Exercise aim:
Output each entry that follows exactly. Images stay out.

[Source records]
━━━━

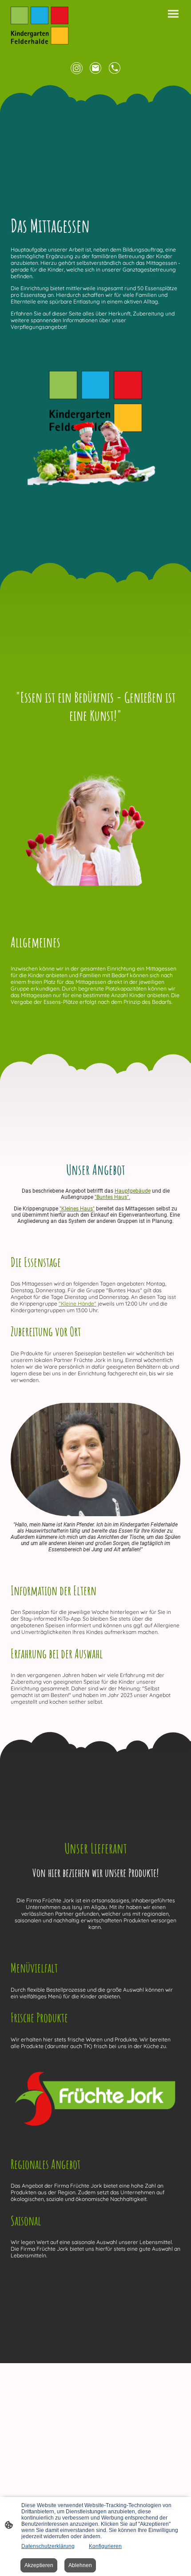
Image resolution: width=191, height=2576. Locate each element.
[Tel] (115, 68)
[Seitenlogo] (39, 25)
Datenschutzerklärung (48, 2546)
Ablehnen (80, 2565)
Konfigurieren (105, 2546)
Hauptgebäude (133, 1191)
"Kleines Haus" (77, 1209)
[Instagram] (77, 68)
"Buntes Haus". (112, 1197)
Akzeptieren (38, 2565)
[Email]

━━━━

Problem solution:
Image resolution: width=191, height=2576. Locate each element.
[Tel] (115, 68)
[Seitenlogo] (39, 25)
Datenschutzerklärung (48, 2546)
Ablehnen (80, 2565)
Konfigurieren (105, 2546)
Hauptgebäude (133, 1191)
"Kleines Haus" (77, 1209)
[Instagram] (77, 68)
"Buntes Haus". (112, 1197)
Akzeptieren (38, 2565)
[Email]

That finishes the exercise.